Monday, June 24

day 2: houston, we have a problem.




before we left the airport for the hotel, i bought myself a new shirt to wear because my old one was so thoroughly puke-stained.

it made me smile and i bought it in hopes it would make me smile the next day.
i guess it helped. a little.

i didn't sleep well. i was worried i would wake up late and miss the shuttle and then our flight and, you know, be stranded again. i spent half the night snuggling one girl and half the night snuggling the other. then i woke up early, got as cleaned up as i could and put the girls in their pajamas for the day.

they had told me that shuttles left on the hour and they filled up quick, so i figured i would get on the 7:00 shuttle for our 9:30 flight, since it took twenty minutes to get to the airport and half an hour (at least) taking two kids through security alone. then there was the trek to our gate, etc, so i wanted to get there early.

getting there went so smoothly. security was a breeze. we arrived at our gate around 7:45, ready to get some breakfast with our food vouchers and then hopefully hop on a flight.
but it was not to be.

the moment we got to the gate i knew something was wrong. the flight info said it was a10:45 departure. sigh. delayed again.

we went next door, bought some astronaut ice cream and a nasa shirt then checked again.
delayed until 12:30. something about pittsburg weather, i think. but we got $20 more for food (totaling $60, if you're keeping track, and we couldn't spend them anywhere but restaurants).

so there i was, stuck with two little kids in a giant airport for another FOUR HOURS at least.
tears. almost. i couldn't let them smell my fear or they definitely would have gone to find another leader.
i was so ready to leave houston and never come back. i couldn't even remember why we were in houston. i just knew we had to get out. 




i spent a good hour trying to keep them from eating old gummies off of the airport carpet and testing out every single moving walkway we could find. then another hour at subway where i bought all sorts of random menu items trying to get my voucher's worth. we took our time eating and made a huge mess.
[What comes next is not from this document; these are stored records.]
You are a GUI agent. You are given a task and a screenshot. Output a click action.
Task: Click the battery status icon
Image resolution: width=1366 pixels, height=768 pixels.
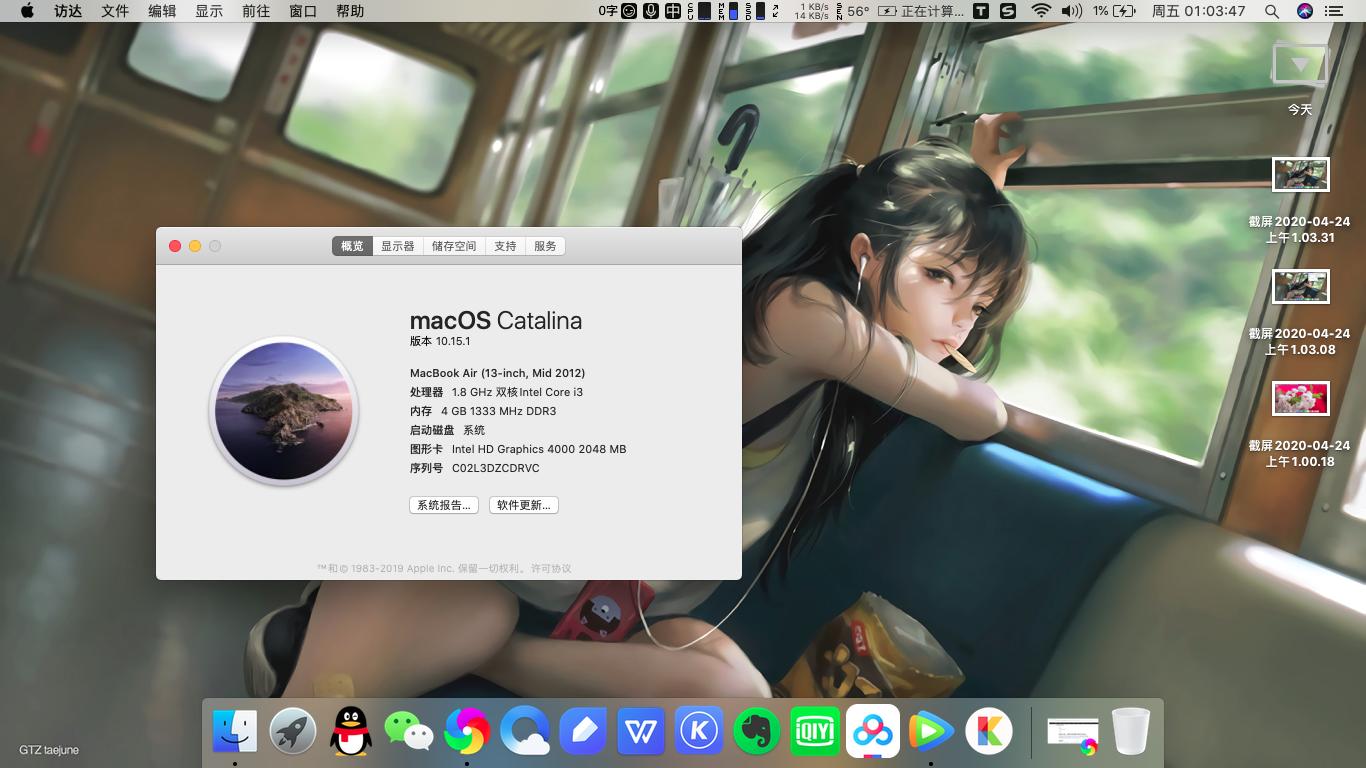coord(1120,11)
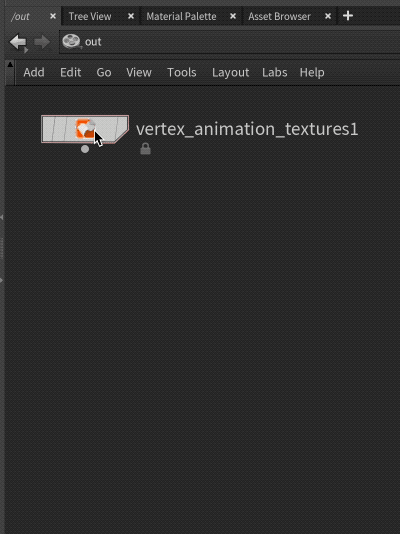Click the out path field
The height and width of the screenshot is (534, 400).
[230, 42]
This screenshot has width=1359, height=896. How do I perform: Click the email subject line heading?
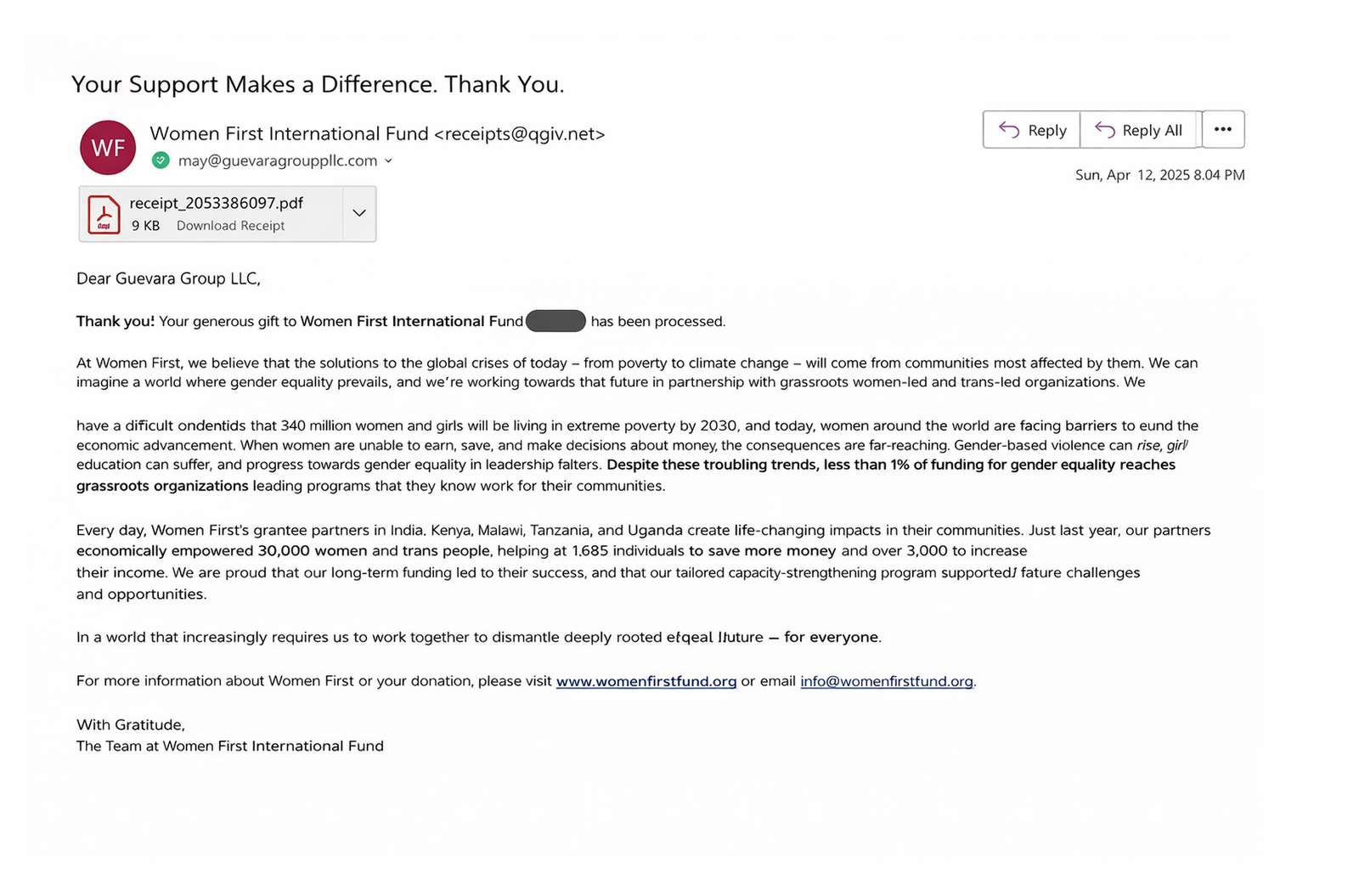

then we watched planes land and take off and cheered (literally) when ours showed up. the nicest people made the nicest small talk with us while we waited. one mom told me i was doing great (and if you've ever been a mom in a terrible situation like mine, it means everything). a dad swapped stories with me about his two daughters at home. when we got on the plane and got settled, a few people moved around to give us the only extra seat so that we could have three seats to ourselves. the lady behind us said it was because she hoped someone would do the same for her if she needed it. to be honest, the guy who was supposed to sit next to us probably got an even better deal: not being kicked for the entire flight.




then my girls magically slept for hours as we sailed through the clouds, wrapped in airline blankets and whistling a little through their noses.
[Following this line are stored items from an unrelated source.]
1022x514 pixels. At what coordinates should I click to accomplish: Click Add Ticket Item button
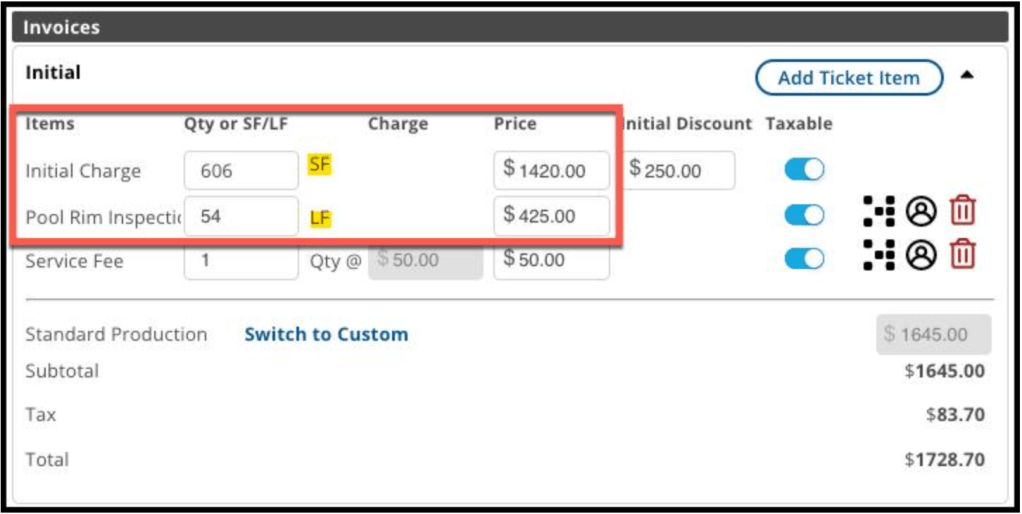click(x=849, y=77)
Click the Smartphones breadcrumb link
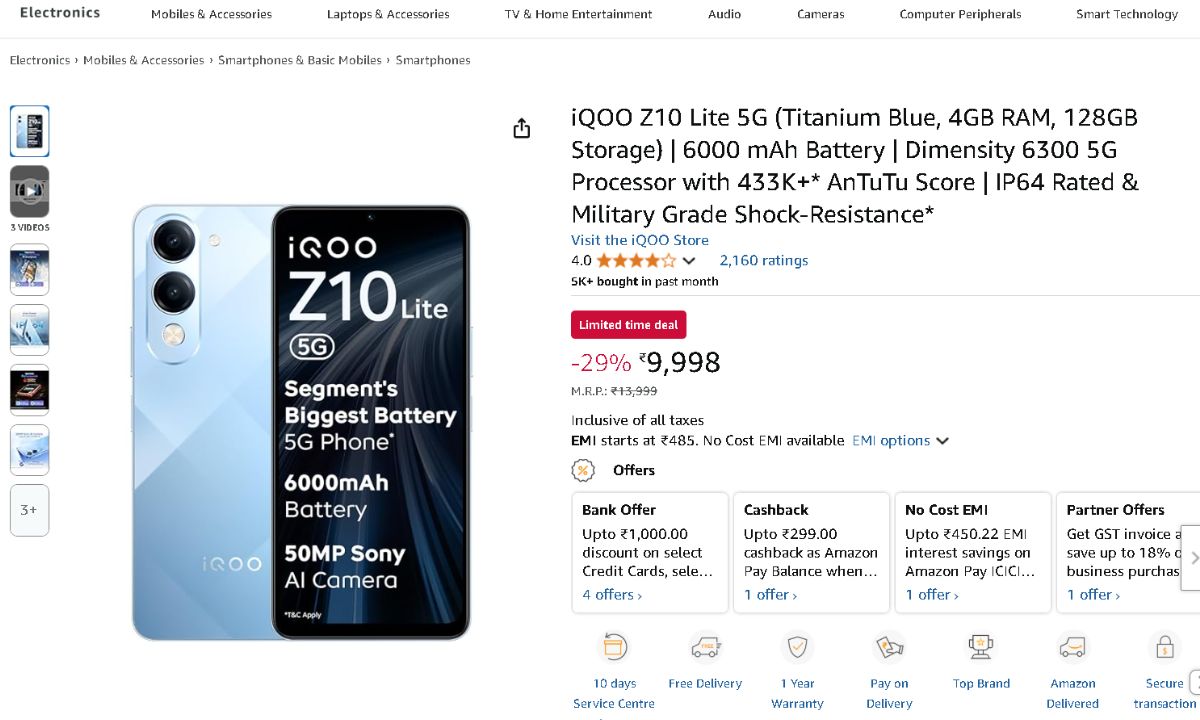The image size is (1200, 720). click(433, 60)
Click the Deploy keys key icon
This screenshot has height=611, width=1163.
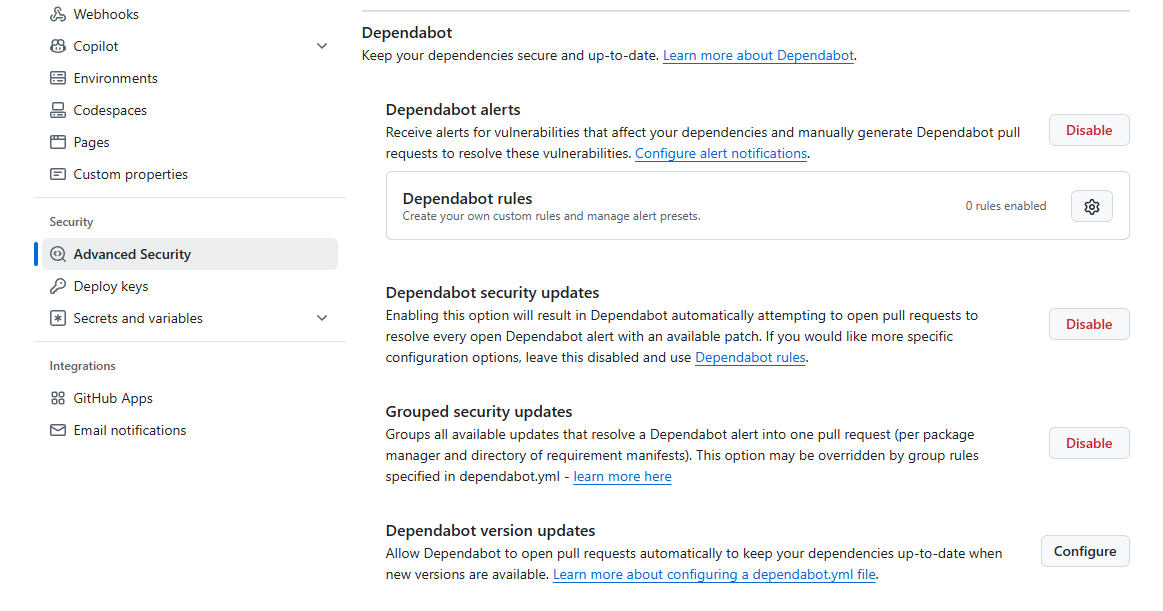pos(58,286)
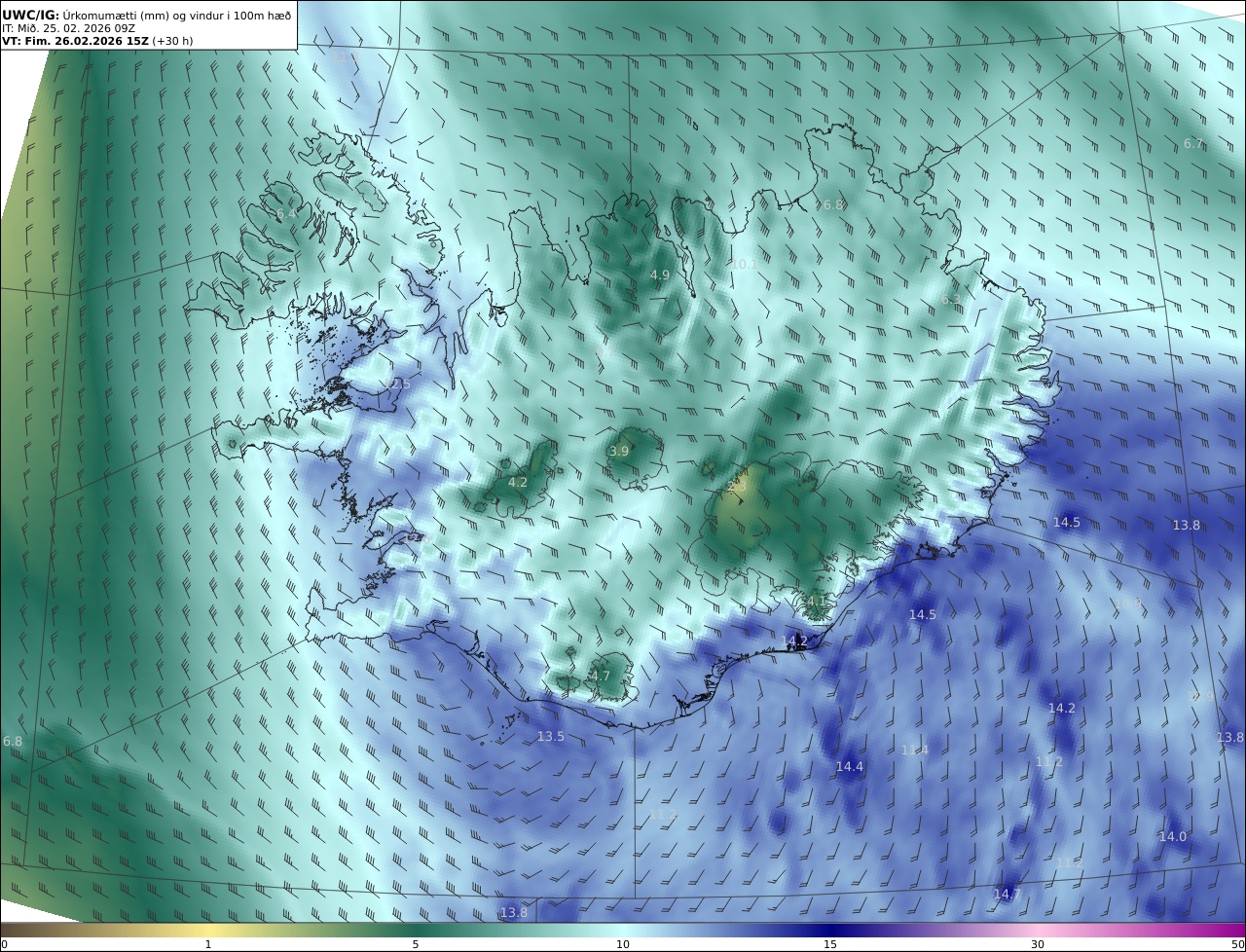Click the UWC/IG title in the header box
The width and height of the screenshot is (1246, 952).
pos(30,15)
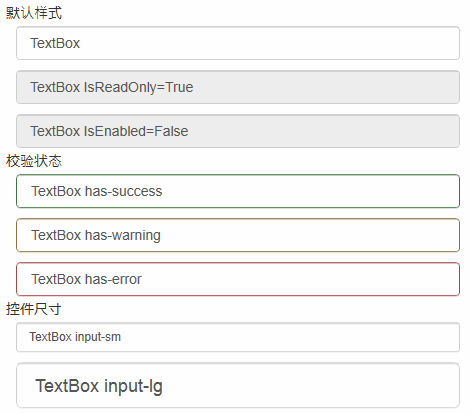Click on the 'input-sm' text
Image resolution: width=470 pixels, height=414 pixels.
[x=98, y=337]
during the descent, they both woke up. turbulence again.
ellie loved it. poppy vomited her subway all over me.
but! this time i was ready. as soon as poppy woke up moaning and rubbing her ears, i draped us both in the blanket from the chin down. i caught all the puke and when we made it to the ground i wadded it up and threw it away.
piece of cake. regurgitated cake.

i almost cried again when we got off the plane in salt lake city and saw a family bathroom right across the way. oh, heaven. we cleaned ourselves up and headed slowly on our way.

of course we took a right instead of a left and went to the wrong baggage claim area, so it took about fifteen extra minutes to find grandma and grandpa and uncle noah. in that amount of time ellie tried to ride on the baggage carousel, ran away from me twice, and spun in circles until she fell and got a bloody lip.

that is how they found us, at my wit's end and ellie with tears on her cheeks and a wet cloth in her mouth. they rescued us and our baggage (which miraculously made it) and we headed home to pizza and hugs and a nice warm bed.

oh, also an adorable cousin and endless toys!




we've almost forgotten our traumatic ordeal.
however, we have a stop in houston on the way home and i'm pretty sure i'm going to cry when we land. at least daddy will be there to help us get home. i hope.












1 comment:

Unknown said...

Texas is the worst. That's all I have to say. I'm so sorry.. Texas sucks..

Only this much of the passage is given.